Data entries:
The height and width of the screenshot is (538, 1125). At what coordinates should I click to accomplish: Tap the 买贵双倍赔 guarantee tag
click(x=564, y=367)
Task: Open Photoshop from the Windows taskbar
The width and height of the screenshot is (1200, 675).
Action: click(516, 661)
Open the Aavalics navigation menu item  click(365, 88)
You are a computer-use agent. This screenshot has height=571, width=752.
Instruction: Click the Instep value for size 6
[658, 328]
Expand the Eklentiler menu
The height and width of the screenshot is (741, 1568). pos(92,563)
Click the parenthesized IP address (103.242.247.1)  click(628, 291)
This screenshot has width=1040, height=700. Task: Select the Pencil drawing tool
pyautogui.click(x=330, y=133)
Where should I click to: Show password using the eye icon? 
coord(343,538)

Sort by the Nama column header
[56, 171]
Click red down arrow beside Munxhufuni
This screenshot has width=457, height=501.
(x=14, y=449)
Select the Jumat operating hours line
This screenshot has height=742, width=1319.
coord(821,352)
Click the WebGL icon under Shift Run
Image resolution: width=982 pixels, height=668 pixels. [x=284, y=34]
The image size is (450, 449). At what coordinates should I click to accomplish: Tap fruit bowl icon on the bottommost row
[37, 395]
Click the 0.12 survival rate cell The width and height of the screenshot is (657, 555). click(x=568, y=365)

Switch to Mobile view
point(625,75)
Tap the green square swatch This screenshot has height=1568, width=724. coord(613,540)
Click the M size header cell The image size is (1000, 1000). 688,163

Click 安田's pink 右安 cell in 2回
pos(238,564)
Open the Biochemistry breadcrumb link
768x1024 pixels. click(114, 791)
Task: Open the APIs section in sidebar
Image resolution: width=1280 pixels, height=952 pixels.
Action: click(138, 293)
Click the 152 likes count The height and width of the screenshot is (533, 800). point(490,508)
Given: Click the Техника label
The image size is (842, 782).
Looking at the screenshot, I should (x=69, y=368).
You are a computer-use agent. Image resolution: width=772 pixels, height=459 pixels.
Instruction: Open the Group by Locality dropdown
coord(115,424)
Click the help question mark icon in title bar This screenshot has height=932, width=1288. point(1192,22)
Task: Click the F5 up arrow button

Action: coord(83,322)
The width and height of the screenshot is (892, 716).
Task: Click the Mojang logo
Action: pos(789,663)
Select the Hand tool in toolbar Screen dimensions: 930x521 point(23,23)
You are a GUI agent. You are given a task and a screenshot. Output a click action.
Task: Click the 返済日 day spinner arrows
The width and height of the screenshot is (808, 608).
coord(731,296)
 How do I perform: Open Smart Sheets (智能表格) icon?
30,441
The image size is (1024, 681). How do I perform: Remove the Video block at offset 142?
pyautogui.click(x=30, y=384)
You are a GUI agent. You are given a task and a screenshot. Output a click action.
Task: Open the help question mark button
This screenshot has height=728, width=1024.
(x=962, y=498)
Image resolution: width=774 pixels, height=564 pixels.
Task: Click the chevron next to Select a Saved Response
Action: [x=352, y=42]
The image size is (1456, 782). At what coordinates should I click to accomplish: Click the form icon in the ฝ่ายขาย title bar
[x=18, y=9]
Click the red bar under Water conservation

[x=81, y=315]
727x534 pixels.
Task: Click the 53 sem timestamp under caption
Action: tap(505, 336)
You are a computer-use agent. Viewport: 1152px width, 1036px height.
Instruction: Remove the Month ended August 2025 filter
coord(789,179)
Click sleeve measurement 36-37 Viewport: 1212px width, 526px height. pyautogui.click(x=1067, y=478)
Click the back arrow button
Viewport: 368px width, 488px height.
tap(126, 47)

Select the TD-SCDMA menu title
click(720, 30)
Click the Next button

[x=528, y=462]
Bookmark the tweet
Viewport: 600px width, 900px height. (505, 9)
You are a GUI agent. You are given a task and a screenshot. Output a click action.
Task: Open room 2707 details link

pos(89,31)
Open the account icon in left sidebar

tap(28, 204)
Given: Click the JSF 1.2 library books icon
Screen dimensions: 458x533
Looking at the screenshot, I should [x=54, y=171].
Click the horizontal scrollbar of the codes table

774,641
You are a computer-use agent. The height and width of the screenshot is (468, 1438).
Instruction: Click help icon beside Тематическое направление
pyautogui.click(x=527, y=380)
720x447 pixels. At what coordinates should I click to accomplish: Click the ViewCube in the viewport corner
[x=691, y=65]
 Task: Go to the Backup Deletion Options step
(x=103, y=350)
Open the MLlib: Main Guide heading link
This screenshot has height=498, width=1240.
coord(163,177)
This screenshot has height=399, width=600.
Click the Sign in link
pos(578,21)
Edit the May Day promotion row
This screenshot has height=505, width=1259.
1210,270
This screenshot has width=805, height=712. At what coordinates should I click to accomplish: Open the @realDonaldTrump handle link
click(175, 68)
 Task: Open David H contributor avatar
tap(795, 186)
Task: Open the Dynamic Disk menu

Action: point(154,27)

**Exercise prompt:** Would you repeat each line above exactly as it stands?

**Task answer:**
The height and width of the screenshot is (538, 1125). At what coordinates should I click to accomplish: Tap the 买贵双倍赔 guarantee tag
click(x=564, y=367)
Task: Open Photoshop from the Windows taskbar
The width and height of the screenshot is (1200, 675).
Action: click(516, 661)
Open the Aavalics navigation menu item  click(365, 88)
You are a computer-use agent. This screenshot has height=571, width=752.
Instruction: Click the Instep value for size 6
[658, 328]
Expand the Eklentiler menu
The height and width of the screenshot is (741, 1568). pos(92,563)
Click the parenthesized IP address (103.242.247.1)  click(628, 291)
This screenshot has width=1040, height=700. Task: Select the Pencil drawing tool
pyautogui.click(x=330, y=133)
Where should I click to: Show password using the eye icon? 
coord(343,538)

Sort by the Nama column header
[56, 171]
Click red down arrow beside Munxhufuni
This screenshot has width=457, height=501.
(x=14, y=449)
Select the Jumat operating hours line
This screenshot has height=742, width=1319.
coord(821,352)
Click the WebGL icon under Shift Run
Image resolution: width=982 pixels, height=668 pixels. [x=284, y=34]
The image size is (450, 449). At what coordinates should I click to accomplish: Tap fruit bowl icon on the bottommost row
[37, 395]
Click the 0.12 survival rate cell The width and height of the screenshot is (657, 555). click(x=568, y=365)

Switch to Mobile view
point(625,75)
Tap the green square swatch This screenshot has height=1568, width=724. coord(613,540)
Click the M size header cell The image size is (1000, 1000). 688,163

Click 安田's pink 右安 cell in 2回
pos(238,564)
Open the Biochemistry breadcrumb link
768x1024 pixels. click(114, 791)
Task: Open the APIs section in sidebar
Image resolution: width=1280 pixels, height=952 pixels.
Action: click(138, 293)
Click the 152 likes count The height and width of the screenshot is (533, 800). point(490,508)
Given: Click the Техника label
The image size is (842, 782).
Looking at the screenshot, I should (x=69, y=368).
You are a computer-use agent. Image resolution: width=772 pixels, height=459 pixels.
Instruction: Open the Group by Locality dropdown
coord(115,424)
Click the help question mark icon in title bar This screenshot has height=932, width=1288. point(1192,22)
Task: Click the F5 up arrow button

Action: coord(83,322)
The width and height of the screenshot is (892, 716).
Task: Click the Mojang logo
Action: pos(789,663)
Select the Hand tool in toolbar Screen dimensions: 930x521 point(23,23)
You are a GUI agent. You are given a task and a screenshot. Output a click action.
Task: Click the 返済日 day spinner arrows
The width and height of the screenshot is (808, 608).
coord(731,296)
 How do I perform: Open Smart Sheets (智能表格) icon?
30,441
The image size is (1024, 681). How do I perform: Remove the Video block at offset 142?
pyautogui.click(x=30, y=384)
You are a GUI agent. You are given a task and a screenshot. Output a click action.
Task: Open the help question mark button
This screenshot has height=728, width=1024.
(x=962, y=498)
Image resolution: width=774 pixels, height=564 pixels.
Task: Click the chevron next to Select a Saved Response
Action: [x=352, y=42]
The image size is (1456, 782). At what coordinates should I click to accomplish: Click the form icon in the ฝ่ายขาย title bar
[x=18, y=9]
Click the red bar under Water conservation

[x=81, y=315]
727x534 pixels.
Task: Click the 53 sem timestamp under caption
Action: tap(505, 336)
You are a computer-use agent. Viewport: 1152px width, 1036px height.
Instruction: Remove the Month ended August 2025 filter
coord(789,179)
Click sleeve measurement 36-37 Viewport: 1212px width, 526px height. pyautogui.click(x=1067, y=478)
Click the back arrow button
Viewport: 368px width, 488px height.
tap(126, 47)

Select the TD-SCDMA menu title
click(720, 30)
Click the Next button

[x=528, y=462]
Bookmark the tweet
Viewport: 600px width, 900px height. (505, 9)
You are a GUI agent. You are given a task and a screenshot. Output a click action.
Task: Open room 2707 details link

pos(89,31)
Open the account icon in left sidebar

tap(28, 204)
Given: Click the JSF 1.2 library books icon
Screen dimensions: 458x533
Looking at the screenshot, I should [x=54, y=171].
Click the horizontal scrollbar of the codes table

774,641
You are a computer-use agent. The height and width of the screenshot is (468, 1438).
Instruction: Click help icon beside Тематическое направление
pyautogui.click(x=527, y=380)
720x447 pixels. At what coordinates should I click to accomplish: Click the ViewCube in the viewport corner
[x=691, y=65]
 Task: Go to the Backup Deletion Options step
(x=103, y=350)
Open the MLlib: Main Guide heading link
This screenshot has height=498, width=1240.
coord(163,177)
This screenshot has height=399, width=600.
Click the Sign in link
pos(578,21)
Edit the May Day promotion row
This screenshot has height=505, width=1259.
1210,270
This screenshot has width=805, height=712. At what coordinates should I click to accomplish: Open the @realDonaldTrump handle link
click(175, 68)
 Task: Open David H contributor avatar
tap(795, 186)
Task: Open the Dynamic Disk menu

Action: point(154,27)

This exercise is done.